"While it is fortunate that the war in the Middle East has ended, it is difficult to predict how long the challenges posed by high exchange rates will continue," said A, the head of a small steel company focused on exports to the Americas. He added, "The high reliance on imported raw materials has increased our burden, and the prolonged high exchange rates have made it difficult to secure orders. Major companies in the automotive and electronics sectors have also moved many of their production bases overseas, making it hard to find work domestically, leading to a 20-30% drop in sales compared to last year."
Manufacturing SMEs, which heavily depend on imported raw materials and components, are caught in a double bind of rising costs and frozen delivery prices due to the soaring won-dollar exchange rate. The ongoing increase in the exchange rate directly translates to higher raw material purchasing costs, diminishing profitability.

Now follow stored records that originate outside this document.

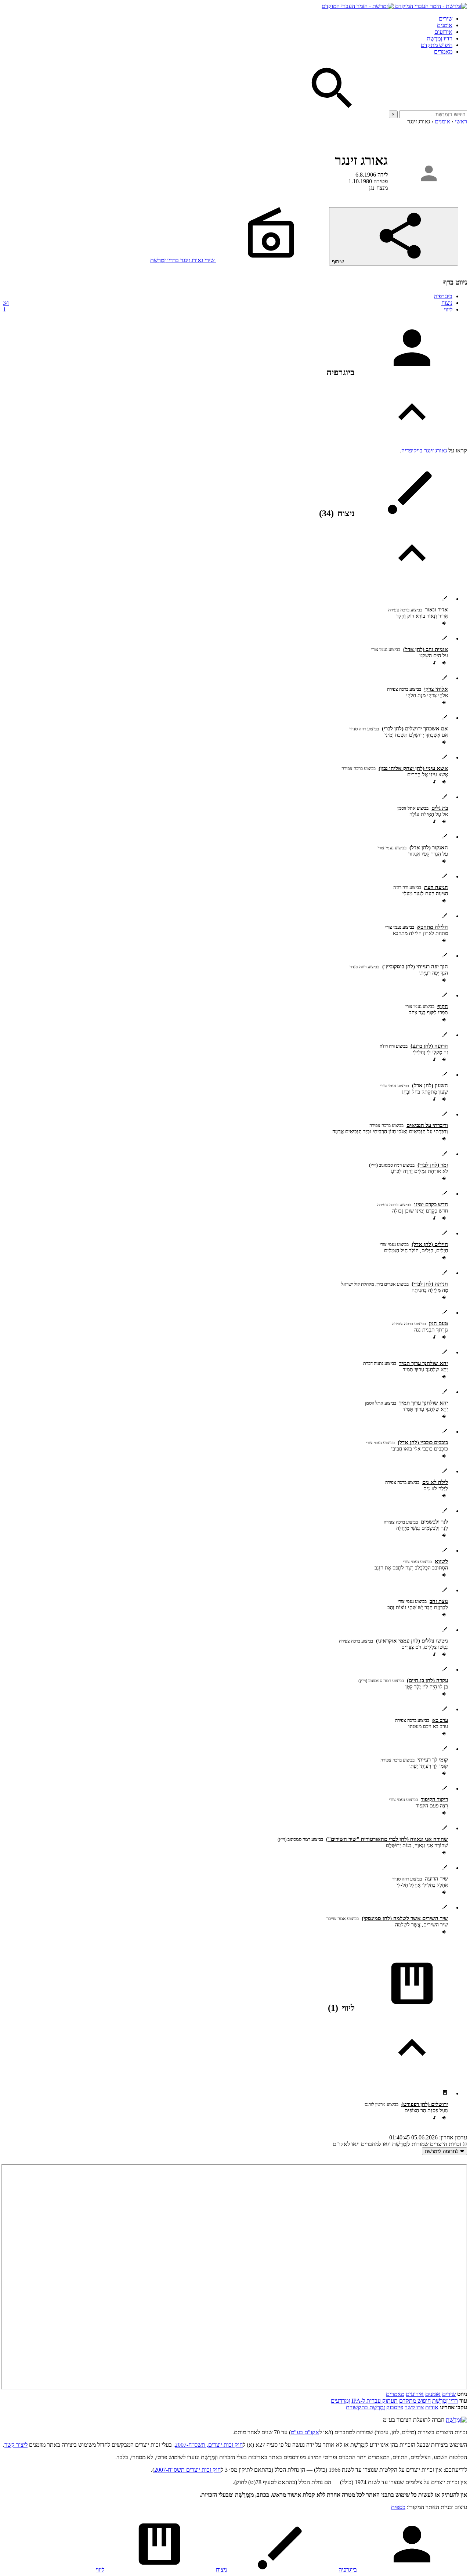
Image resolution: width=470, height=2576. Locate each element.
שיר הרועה (436, 1879)
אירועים (443, 32)
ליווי (227, 309)
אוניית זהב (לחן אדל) (425, 649)
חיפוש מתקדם (436, 45)
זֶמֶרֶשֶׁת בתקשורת (365, 2407)
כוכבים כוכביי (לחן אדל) (423, 1442)
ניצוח (227, 303)
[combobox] (433, 114)
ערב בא (440, 1720)
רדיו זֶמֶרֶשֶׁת (445, 2401)
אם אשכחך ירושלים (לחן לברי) (415, 728)
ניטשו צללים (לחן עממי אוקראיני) (412, 1641)
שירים (445, 18)
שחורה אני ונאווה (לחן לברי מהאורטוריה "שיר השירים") (387, 1839)
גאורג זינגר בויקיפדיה (424, 450)
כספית (398, 2507)
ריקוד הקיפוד (434, 1799)
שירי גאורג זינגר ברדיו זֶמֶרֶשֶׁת (183, 260)
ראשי (461, 121)
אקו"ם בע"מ (305, 2432)
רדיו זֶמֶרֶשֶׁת (439, 38)
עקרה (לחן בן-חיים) (427, 1680)
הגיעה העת (436, 887)
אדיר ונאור (436, 610)
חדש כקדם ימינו (431, 1204)
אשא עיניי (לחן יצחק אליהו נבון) (413, 768)
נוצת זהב (439, 1601)
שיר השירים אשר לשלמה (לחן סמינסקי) (405, 1918)
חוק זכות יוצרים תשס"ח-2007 (187, 2470)
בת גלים (439, 808)
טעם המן (438, 1323)
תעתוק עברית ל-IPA (374, 2401)
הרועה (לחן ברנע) (429, 1046)
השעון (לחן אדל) (430, 1085)
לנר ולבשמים (434, 1522)
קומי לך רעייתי (432, 1760)
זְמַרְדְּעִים (340, 2401)
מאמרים (443, 51)
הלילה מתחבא (432, 927)
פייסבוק (394, 2407)
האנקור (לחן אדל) (428, 847)
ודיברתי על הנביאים (427, 1125)
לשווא (441, 1561)
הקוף (442, 1006)
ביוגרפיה (443, 296)
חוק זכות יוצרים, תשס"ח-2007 (209, 2445)
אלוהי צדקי (436, 689)
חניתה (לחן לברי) (430, 1284)
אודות (431, 2407)
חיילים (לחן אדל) (430, 1244)
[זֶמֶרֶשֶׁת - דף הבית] (456, 2420)
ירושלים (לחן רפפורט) (424, 2104)
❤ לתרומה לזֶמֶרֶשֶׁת (444, 2151)
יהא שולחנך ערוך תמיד (423, 1363)
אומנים (444, 25)
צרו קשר (414, 2407)
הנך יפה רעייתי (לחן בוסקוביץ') (415, 966)
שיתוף (338, 261)
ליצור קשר (16, 2445)
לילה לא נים (435, 1482)
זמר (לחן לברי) (432, 1165)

According to the small business sector on June 17, the fixed exchange rate in the 1500 won range has severely impacted industries such as petrochemicals, metal processing, machinery, and food, which have a high proportion of raw material imports. These sectors are particularly vulnerable as the prices of basic raw materials are synchronized with the exchange rate, meaning they must shoulder the cost burden as the rate rises.
The pressure from negotiations over delivery prices with large corporations also weighs heavily on SMEs. Due to a deeply entrenched subcontracting structure, SMEs are unable to timely reflect the rising costs in their delivery prices, forcing them to absorb the impacts of high exchange rates.
As of this day, the exchange rate in the Seoul foreign exchange market stood at 1514 won, an 11.8% increase from 1354 won a year ago in June 2025.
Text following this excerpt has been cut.